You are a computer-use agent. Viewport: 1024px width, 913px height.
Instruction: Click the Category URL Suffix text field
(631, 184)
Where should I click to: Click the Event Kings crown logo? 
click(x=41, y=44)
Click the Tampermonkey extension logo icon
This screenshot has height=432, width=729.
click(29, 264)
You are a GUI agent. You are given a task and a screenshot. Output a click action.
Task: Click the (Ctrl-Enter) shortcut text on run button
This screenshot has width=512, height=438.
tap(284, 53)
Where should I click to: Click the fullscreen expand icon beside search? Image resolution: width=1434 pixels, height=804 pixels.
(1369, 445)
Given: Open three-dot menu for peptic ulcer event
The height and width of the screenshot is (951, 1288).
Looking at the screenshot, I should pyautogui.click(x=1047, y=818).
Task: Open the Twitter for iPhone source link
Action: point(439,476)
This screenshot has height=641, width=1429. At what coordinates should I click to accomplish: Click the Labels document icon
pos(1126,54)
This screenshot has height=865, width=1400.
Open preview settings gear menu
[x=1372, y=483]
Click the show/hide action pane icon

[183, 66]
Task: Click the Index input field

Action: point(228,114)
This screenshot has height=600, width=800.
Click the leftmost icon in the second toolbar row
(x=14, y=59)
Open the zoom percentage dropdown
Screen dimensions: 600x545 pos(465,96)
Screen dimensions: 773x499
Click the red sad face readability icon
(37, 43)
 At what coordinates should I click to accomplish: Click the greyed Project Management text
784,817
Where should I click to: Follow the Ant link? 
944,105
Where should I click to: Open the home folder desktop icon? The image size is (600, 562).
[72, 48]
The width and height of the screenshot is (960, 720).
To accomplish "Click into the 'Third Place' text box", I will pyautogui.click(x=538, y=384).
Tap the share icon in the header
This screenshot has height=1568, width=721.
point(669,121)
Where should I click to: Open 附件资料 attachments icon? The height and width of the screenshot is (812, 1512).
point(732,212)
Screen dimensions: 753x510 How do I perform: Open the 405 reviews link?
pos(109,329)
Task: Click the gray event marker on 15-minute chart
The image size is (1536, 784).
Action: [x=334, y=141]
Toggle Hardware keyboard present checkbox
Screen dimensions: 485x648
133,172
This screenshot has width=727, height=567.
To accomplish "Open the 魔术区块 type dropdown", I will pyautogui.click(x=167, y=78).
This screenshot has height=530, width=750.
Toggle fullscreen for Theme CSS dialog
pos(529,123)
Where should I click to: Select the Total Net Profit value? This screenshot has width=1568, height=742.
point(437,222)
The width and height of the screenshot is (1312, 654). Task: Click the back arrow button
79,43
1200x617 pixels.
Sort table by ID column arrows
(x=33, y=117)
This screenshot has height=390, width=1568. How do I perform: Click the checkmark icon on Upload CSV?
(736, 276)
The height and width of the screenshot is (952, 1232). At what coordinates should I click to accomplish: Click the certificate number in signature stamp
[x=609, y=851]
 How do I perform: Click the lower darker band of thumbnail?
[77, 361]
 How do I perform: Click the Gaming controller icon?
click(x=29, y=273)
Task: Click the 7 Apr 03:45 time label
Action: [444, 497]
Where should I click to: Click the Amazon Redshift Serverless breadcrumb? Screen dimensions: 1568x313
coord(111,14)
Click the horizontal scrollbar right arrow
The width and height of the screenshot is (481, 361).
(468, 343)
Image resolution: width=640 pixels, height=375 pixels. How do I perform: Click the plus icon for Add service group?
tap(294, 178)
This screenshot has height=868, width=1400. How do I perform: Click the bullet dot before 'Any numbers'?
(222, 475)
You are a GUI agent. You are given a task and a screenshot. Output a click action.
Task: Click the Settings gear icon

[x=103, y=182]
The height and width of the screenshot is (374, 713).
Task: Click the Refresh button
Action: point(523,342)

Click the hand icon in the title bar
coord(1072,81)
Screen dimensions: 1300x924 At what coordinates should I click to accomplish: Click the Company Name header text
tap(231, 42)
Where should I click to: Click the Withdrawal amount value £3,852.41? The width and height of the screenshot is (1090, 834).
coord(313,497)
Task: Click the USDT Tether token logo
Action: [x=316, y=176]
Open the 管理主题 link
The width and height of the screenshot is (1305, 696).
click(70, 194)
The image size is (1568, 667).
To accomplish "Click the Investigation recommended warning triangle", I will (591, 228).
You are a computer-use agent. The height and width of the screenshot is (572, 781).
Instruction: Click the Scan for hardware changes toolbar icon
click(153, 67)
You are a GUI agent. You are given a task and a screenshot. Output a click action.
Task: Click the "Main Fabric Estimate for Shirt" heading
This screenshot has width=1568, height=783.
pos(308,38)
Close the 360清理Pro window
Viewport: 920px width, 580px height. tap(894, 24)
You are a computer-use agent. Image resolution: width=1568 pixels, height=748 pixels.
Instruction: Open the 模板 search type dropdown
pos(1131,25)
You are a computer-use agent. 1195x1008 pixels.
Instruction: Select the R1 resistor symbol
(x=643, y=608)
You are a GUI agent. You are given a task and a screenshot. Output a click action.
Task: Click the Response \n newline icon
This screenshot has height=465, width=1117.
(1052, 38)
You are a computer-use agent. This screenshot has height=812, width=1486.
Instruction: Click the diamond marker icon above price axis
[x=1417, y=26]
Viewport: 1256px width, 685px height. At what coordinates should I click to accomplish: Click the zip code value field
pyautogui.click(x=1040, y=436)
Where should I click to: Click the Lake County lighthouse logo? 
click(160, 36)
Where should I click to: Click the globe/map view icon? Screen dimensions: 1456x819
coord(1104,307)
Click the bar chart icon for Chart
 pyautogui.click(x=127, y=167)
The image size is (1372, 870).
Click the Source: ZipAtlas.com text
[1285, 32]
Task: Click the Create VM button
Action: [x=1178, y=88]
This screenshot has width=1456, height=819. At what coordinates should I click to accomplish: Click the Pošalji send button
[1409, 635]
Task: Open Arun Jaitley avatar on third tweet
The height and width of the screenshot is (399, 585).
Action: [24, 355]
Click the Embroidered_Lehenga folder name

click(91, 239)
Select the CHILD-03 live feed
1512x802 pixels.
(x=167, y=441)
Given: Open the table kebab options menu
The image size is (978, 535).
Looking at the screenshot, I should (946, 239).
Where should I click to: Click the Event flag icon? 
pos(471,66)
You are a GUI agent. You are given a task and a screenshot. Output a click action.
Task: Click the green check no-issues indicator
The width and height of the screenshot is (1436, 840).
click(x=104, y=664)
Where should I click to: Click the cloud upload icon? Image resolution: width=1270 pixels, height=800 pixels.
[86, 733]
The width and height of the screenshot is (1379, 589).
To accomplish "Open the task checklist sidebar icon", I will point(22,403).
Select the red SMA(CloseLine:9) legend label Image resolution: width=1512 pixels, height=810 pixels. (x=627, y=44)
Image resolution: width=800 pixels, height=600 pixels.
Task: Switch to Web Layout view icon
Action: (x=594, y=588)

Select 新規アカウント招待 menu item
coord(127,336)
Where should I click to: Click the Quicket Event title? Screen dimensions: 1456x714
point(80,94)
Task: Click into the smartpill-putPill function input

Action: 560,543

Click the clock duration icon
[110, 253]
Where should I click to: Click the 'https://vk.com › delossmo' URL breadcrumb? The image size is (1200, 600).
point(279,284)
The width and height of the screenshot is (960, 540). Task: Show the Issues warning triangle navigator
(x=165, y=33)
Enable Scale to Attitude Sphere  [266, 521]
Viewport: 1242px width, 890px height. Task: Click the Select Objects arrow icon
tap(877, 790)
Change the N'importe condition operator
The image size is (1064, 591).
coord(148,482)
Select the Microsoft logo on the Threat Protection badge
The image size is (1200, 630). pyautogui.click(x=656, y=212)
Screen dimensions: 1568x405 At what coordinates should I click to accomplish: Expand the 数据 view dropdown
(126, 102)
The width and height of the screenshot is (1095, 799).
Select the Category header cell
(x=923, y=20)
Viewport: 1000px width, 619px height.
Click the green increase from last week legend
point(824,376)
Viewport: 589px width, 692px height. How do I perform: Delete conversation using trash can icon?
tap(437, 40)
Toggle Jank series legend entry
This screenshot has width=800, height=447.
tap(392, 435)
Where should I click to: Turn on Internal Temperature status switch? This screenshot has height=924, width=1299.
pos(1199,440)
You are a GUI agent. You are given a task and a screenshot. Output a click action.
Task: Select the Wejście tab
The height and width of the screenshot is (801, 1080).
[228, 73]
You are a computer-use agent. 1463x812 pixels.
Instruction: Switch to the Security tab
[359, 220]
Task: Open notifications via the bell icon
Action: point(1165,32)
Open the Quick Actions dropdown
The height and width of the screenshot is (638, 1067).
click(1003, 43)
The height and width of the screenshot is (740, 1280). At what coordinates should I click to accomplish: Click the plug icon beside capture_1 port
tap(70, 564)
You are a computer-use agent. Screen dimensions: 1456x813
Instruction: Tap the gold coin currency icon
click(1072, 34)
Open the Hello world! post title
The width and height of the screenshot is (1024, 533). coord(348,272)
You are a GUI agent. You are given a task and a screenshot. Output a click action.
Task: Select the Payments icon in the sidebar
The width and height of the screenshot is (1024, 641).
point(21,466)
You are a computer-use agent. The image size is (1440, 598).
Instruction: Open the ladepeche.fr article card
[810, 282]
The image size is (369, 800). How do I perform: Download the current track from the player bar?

• Task prompt: With the line that has "The width and height of the screenshot is (481, 361)." as the first and the line that has "Open the 管理主题 link" as the last, repeat exactly that run of lines above and no more.

• Result:
The width and height of the screenshot is (481, 361).
(468, 343)
Image resolution: width=640 pixels, height=375 pixels. How do I perform: Click the plus icon for Add service group?
tap(294, 178)
This screenshot has height=868, width=1400. How do I perform: Click the bullet dot before 'Any numbers'?
(222, 475)
You are a GUI agent. You are given a task and a screenshot. Output a click action.
Task: Click the Settings gear icon

[x=103, y=182]
The height and width of the screenshot is (374, 713).
Task: Click the Refresh button
Action: point(523,342)

Click the hand icon in the title bar
coord(1072,81)
Screen dimensions: 1300x924 At what coordinates should I click to accomplish: Click the Company Name header text
tap(231, 42)
Where should I click to: Click the Withdrawal amount value £3,852.41? The width and height of the screenshot is (1090, 834).
coord(313,497)
Task: Click the USDT Tether token logo
Action: [x=316, y=176]
Open the 管理主题 link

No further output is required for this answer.